◆ Task details
For the material below, the sole required output is the number of lines that include "navigation".

◆ Input data

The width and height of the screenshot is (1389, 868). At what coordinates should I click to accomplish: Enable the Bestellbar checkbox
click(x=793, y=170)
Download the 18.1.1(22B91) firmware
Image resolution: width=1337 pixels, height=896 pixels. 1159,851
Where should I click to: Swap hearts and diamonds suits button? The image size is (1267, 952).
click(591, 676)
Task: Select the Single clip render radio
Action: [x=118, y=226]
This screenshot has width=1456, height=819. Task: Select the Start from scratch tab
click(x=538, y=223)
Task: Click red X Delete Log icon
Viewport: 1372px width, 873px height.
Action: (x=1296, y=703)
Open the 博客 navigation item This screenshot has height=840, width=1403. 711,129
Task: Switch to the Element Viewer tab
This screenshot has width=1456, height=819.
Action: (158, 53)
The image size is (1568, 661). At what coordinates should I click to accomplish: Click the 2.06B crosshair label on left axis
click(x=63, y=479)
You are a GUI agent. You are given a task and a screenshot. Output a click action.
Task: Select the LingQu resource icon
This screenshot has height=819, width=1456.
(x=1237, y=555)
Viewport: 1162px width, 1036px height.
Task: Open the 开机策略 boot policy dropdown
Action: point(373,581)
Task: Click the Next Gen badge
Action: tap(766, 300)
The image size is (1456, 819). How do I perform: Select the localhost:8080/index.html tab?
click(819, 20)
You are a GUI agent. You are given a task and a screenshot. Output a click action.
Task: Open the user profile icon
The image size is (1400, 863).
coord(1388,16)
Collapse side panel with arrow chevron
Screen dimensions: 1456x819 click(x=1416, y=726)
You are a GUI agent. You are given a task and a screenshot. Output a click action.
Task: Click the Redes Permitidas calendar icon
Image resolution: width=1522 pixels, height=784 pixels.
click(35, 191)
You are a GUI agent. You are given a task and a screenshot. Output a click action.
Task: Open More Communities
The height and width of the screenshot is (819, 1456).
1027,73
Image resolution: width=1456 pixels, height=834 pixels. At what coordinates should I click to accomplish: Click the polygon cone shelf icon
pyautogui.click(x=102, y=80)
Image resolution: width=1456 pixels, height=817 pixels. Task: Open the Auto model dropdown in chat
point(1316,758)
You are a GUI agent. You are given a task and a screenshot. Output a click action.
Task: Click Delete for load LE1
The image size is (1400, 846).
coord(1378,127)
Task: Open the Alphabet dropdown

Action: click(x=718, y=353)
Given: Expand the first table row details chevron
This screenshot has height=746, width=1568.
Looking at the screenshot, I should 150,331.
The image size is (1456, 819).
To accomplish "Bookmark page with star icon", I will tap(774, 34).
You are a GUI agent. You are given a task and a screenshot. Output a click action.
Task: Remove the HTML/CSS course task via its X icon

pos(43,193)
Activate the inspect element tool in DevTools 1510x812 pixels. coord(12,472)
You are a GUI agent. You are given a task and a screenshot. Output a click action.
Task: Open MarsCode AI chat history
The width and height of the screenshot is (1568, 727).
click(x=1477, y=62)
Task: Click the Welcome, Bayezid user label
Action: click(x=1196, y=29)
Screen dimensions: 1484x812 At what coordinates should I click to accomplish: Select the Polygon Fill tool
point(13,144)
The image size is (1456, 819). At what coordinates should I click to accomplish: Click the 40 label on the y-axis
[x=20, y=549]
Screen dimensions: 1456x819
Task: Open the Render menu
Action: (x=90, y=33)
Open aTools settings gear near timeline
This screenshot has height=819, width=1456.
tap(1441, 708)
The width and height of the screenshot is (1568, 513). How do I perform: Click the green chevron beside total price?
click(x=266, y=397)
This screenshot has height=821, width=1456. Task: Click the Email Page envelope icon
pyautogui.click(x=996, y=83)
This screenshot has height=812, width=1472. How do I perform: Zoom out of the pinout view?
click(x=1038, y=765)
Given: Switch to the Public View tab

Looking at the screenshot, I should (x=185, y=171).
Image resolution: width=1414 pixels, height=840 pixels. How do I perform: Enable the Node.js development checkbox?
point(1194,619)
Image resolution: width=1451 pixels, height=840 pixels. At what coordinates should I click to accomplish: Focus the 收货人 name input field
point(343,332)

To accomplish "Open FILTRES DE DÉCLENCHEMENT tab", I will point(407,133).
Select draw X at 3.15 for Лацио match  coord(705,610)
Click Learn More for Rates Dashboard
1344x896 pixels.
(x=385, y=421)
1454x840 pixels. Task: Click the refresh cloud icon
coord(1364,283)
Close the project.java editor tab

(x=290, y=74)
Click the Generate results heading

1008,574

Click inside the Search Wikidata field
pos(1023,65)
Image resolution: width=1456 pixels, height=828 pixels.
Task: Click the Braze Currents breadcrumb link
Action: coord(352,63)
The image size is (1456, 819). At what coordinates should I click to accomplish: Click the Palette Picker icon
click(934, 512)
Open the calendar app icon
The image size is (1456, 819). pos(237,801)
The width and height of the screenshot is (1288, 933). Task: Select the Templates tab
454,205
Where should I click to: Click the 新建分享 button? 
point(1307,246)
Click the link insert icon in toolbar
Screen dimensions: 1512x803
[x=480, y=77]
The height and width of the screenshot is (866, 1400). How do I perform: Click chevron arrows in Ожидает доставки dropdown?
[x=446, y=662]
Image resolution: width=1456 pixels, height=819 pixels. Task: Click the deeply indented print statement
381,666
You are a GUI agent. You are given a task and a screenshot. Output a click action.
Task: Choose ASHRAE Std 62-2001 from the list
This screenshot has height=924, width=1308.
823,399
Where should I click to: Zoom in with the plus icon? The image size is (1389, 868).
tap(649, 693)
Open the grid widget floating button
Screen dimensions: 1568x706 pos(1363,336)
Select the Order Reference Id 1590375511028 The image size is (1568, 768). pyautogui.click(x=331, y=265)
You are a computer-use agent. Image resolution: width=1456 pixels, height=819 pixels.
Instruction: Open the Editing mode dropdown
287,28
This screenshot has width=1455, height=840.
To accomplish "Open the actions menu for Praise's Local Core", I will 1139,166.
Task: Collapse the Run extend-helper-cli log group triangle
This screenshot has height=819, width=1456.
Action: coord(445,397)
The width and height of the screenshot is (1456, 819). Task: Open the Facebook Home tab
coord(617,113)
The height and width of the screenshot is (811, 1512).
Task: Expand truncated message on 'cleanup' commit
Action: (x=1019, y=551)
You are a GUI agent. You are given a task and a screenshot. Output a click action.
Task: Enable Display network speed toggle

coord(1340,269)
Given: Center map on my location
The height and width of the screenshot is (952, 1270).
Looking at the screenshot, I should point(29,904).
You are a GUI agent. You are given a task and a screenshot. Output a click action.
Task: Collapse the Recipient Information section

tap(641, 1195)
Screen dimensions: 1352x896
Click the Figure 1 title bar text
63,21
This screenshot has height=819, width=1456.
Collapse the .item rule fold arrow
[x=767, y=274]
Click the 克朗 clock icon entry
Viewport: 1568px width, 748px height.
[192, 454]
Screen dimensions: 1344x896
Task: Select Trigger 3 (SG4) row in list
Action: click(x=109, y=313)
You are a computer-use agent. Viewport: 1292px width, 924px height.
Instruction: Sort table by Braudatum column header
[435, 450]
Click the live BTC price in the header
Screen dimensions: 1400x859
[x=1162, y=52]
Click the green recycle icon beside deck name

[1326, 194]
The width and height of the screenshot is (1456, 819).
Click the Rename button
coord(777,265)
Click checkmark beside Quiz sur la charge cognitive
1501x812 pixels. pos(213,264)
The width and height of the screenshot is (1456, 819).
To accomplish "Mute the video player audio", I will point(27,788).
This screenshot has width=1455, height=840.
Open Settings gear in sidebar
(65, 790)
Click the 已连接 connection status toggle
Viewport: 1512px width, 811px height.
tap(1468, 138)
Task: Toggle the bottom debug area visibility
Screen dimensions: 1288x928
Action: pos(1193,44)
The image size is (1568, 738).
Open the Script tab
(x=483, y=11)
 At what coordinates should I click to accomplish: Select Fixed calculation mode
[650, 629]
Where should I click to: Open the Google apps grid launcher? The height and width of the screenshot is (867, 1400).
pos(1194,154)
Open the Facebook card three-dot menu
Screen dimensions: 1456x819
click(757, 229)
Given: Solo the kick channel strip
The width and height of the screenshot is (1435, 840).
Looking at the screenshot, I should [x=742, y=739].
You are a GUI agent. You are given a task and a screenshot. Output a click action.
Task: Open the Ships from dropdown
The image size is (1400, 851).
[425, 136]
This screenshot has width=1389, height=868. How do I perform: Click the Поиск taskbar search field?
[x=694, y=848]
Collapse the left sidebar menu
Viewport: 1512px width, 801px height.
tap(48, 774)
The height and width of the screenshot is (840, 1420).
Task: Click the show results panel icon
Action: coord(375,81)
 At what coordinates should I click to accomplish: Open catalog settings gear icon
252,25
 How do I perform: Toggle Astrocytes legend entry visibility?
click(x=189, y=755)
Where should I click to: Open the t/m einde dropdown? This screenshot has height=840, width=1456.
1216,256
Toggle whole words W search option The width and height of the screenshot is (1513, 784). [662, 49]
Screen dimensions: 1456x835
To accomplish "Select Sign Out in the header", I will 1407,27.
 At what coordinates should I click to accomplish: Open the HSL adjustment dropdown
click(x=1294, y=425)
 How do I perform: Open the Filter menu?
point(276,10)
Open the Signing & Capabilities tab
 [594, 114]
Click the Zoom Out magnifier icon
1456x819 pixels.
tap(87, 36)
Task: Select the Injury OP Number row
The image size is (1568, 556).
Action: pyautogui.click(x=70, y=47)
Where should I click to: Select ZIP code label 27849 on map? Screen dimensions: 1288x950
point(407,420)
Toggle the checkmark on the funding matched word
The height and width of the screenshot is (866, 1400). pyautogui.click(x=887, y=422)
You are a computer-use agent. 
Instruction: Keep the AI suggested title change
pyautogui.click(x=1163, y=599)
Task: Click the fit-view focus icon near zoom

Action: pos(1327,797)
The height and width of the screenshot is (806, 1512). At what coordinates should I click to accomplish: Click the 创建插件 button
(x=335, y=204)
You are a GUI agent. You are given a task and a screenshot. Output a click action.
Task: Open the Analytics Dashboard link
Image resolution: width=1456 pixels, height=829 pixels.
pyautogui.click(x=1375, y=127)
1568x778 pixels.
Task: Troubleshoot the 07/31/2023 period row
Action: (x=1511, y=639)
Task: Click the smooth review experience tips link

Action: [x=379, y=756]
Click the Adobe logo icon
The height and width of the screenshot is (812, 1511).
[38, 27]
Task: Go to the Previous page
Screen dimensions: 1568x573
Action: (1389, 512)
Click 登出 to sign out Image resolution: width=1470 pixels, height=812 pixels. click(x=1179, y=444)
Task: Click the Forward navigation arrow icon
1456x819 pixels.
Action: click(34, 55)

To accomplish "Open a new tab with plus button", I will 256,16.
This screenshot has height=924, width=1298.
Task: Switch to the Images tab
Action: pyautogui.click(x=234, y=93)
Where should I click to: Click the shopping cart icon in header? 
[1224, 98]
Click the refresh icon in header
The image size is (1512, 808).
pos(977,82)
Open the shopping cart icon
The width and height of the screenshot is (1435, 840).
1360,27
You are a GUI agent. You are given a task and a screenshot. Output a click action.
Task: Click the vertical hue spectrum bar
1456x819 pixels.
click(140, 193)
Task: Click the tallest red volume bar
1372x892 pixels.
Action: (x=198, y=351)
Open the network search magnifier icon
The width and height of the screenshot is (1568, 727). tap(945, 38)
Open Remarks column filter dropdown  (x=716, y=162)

◆ Solution for this problem
2